Delving into the Planet's Most Ghostly Woodland: Twisted Trees, Unidentified Flying Objects and Spooky Stories in Romania's Legendary Region.
"They call this spot an enigmatic zone of Transylvania," explains a local guide, his breath creating wisps of mist in the cold night air. "Numerous people have gone missing here, many believe it's a portal to a different realm." The guide is guiding a traveler on a night walk through commonly known as the globe's spookiest woodland: Hoia-Baciu, an area covering one square mile of old-growth indigenous forest on the fringes of the metropolis of Cluj-Napoca.
Hundreds of Years of Enigma
Stories of unusual events here go back centuries – the grove is named after a area shepherd who is said to have vanished in the distant past, accompanied by 200 of his sheep. But Hoia-Baciu came to worldwide fame in 1968, when a defense worker known as Emil Barnea photographed what he claimed was a UFO hovering above a oval meadow in the middle of the forest.

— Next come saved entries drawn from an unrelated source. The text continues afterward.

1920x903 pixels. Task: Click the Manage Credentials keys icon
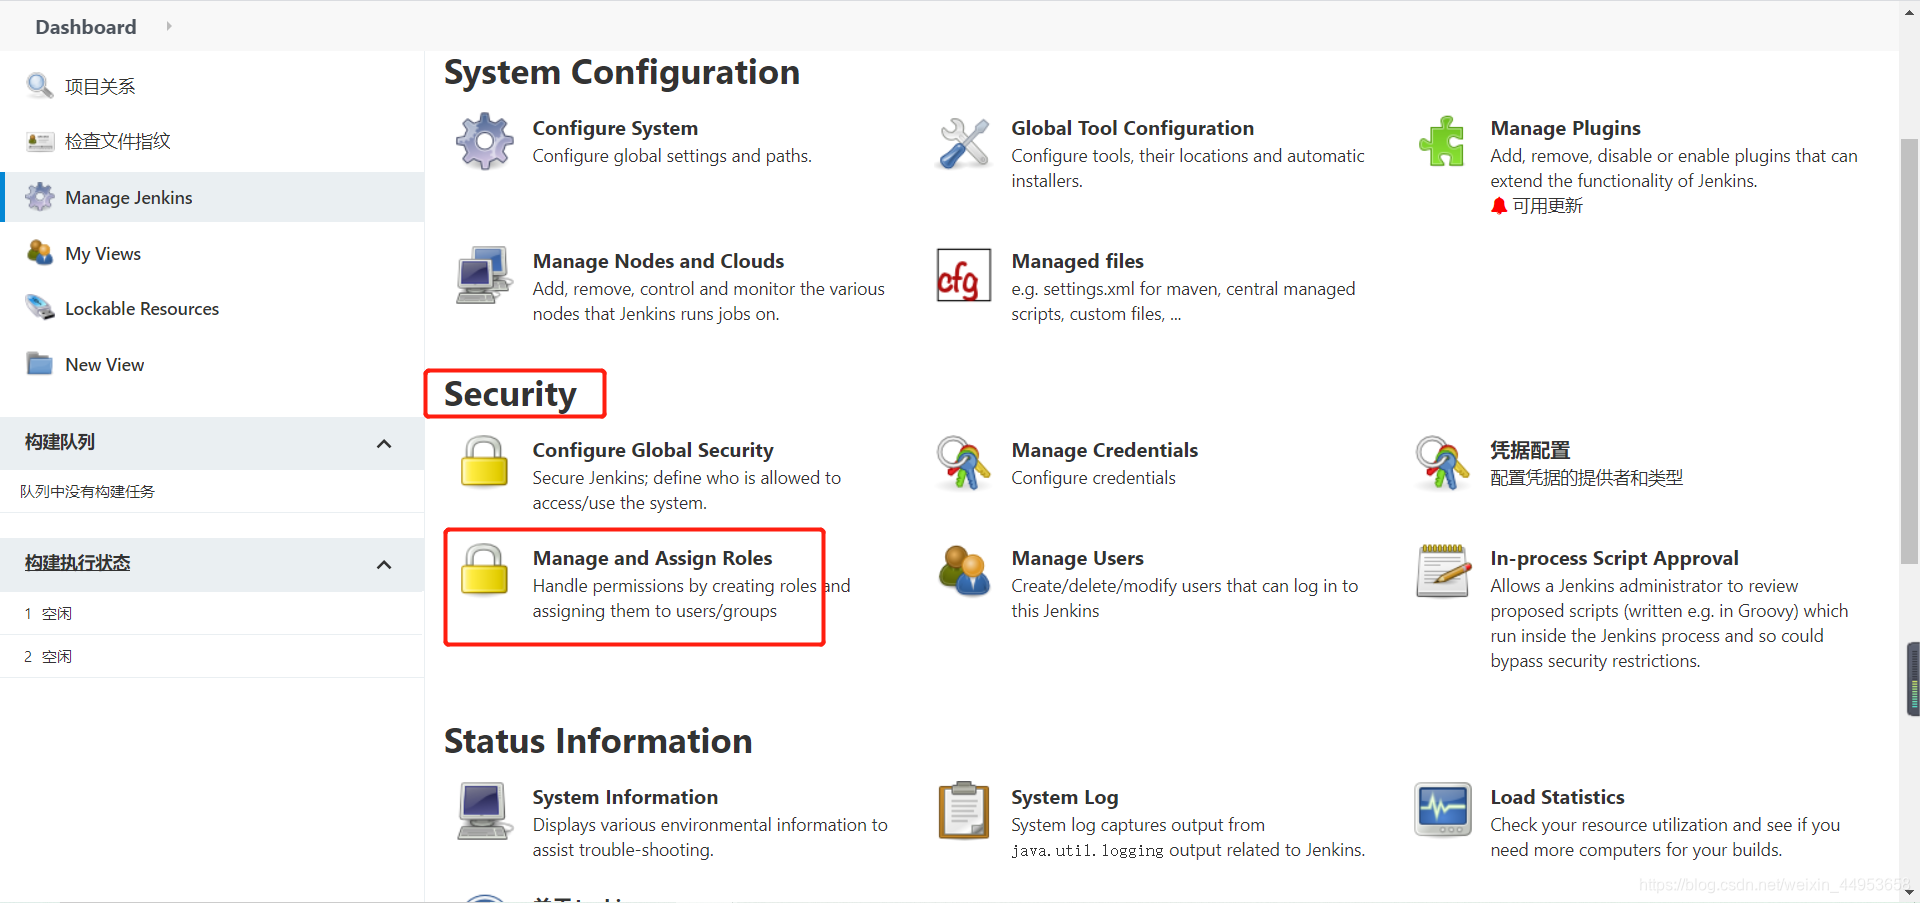(963, 463)
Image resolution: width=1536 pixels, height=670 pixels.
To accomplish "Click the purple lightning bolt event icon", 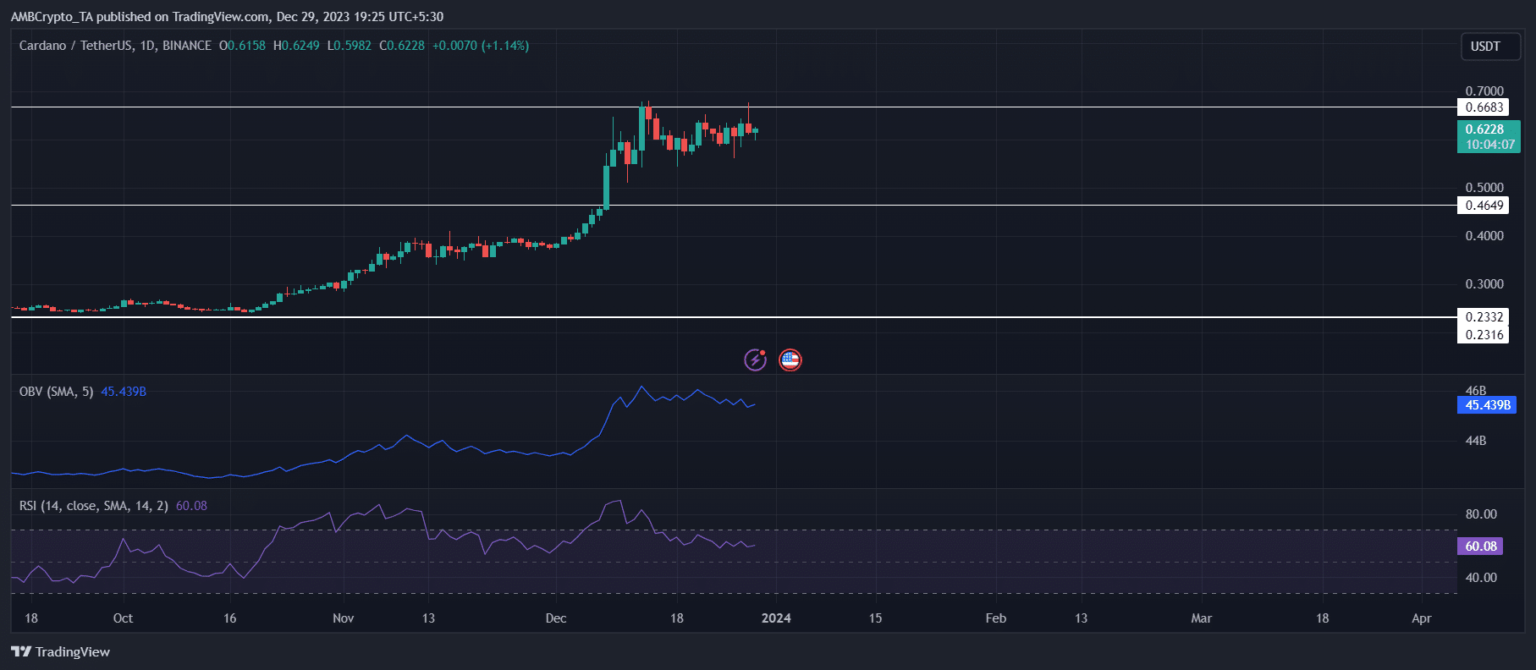I will click(x=755, y=360).
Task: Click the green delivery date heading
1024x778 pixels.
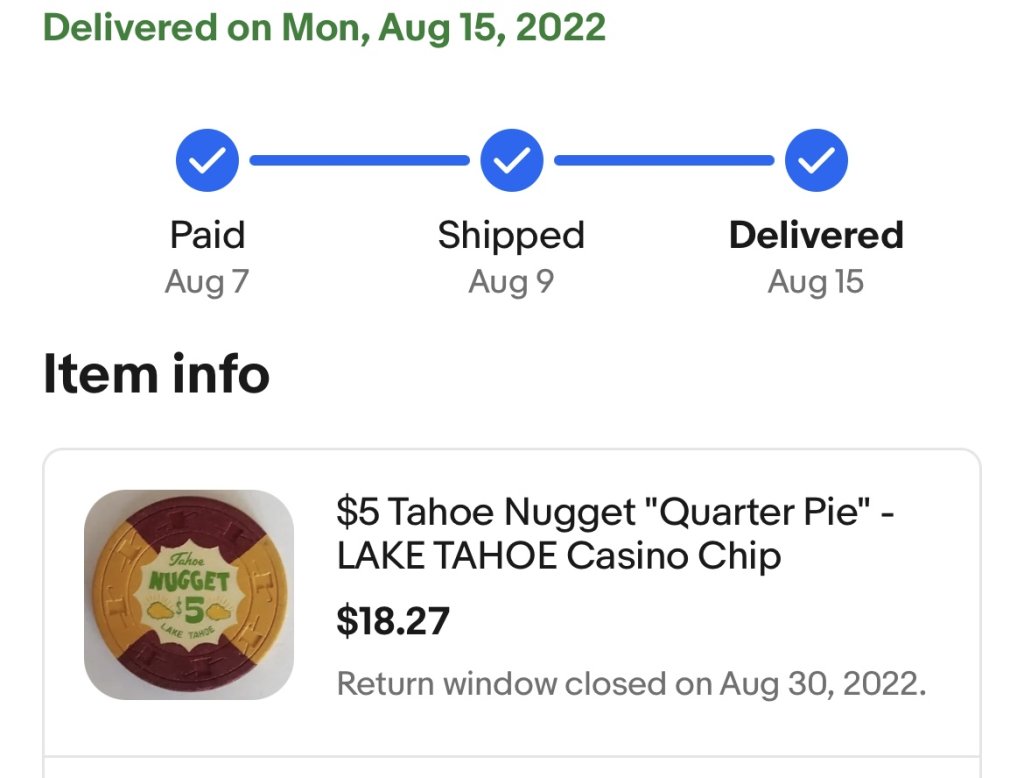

Many came in here and vanished without trace. But don't worry," he adds, facing his guest with a smirk. "Our excursions have a perfect safety record."
In the time after, Hoia-Baciu has brought in yogis, traditional medicine people, ufologists and paranormal investigators from around the globe, curious to experience the strange energies said to echo through the forest.
Current Risks
It may be one of the world's premier destinations for lovers of the paranormal, the grove is at risk. The outlying areas of Cluj-Napoca – an innovative digital cluster of a population exceeding 400,000, called the tech capital of Eastern Europe – are advancing, and construction companies are campaigning for approval to remove the forest to build apartment blocks.
Aside from a limited section containing regionally uncommon Mediterranean oak trees, the forest is not officially protected, but Marius believes that the initiative he was instrumental in creating – a dedicated preservation group – will help to change that, persuading the government officials to acknowledge the forest's significance as a travel hotspot.
Spooky Experiences
When small sticks and fall foliage split and rustle beneath their footwear, the guide tells numerous local legends and alleged ghostly incidents here.
- A well-known account describes a little girl going missing during a family outing, later to reappear five years later with no memory of the events, without aging a day, her attire shy of the smallest trace of soil.
- More common reports describe mobile phones and photography gear unexpectedly failing on venturing inside.
- Feelings range from complete terror to feelings of joy.
- Certain individuals report noticing unusual marks on their bodies, detecting disembodied whispers through the trees, or sense hands grabbing them, despite being convinced they're by themselves.
Research Efforts
While many of the tales may be unverifiable, numerous elements visibly present that is undeniably strange. All around are plants whose bases are warped and gnarled into fantastical shapes.
Various suggestions have been given to explain the misshapen plants: powerful storms could have shaped the young trees, or naturally high radioactivity in the soil account for their crooked growth.
But scientific investigations have discovered inconclusive results.
The Legendary Opening
Marius's walks allow visitors to participate in a modest investigation of their own. When nearing the opening in the woods where Barnea photographed his famous UFO pictures, he gives the traveler an electromagnetic field detector which detects electromagnetic fields.
"We're entering the most active part of the forest," he comments. "Discover what's here."
The trees abruptly end as we emerge into a flawless round. The single plant life is the short grass beneath their shoes; it's obvious that it's not maintained, and looks that this unusual opening is natural, not the result of landscaping.
The Blurred Line
The broader region is a area which inspires creativity, where the border is unclear between fact and folklore. In rural Romanian communities faith continues in strigoi ("screamers") – otherworldly, form-changing vampires, who emerge from tombs to haunt regional populations.
The famous author's well-known fictional vampire is always connected with Transylvania, and the historic stronghold – a Saxon monolith perched on a rocky outcrop in the Transylvanian Alps – is heavily promoted as "Dracula's Castle".
But despite folklore-rich Transylvania – actually, "the land past the woods" – seems solid and predictable compared to the haunted grove, which appear to be, for reasons nuclear, environmental or purely mythical, a hub for fantasy projection.
"Inside these woods," Marius states, "the boundary between fact and fiction is remarkably blurred."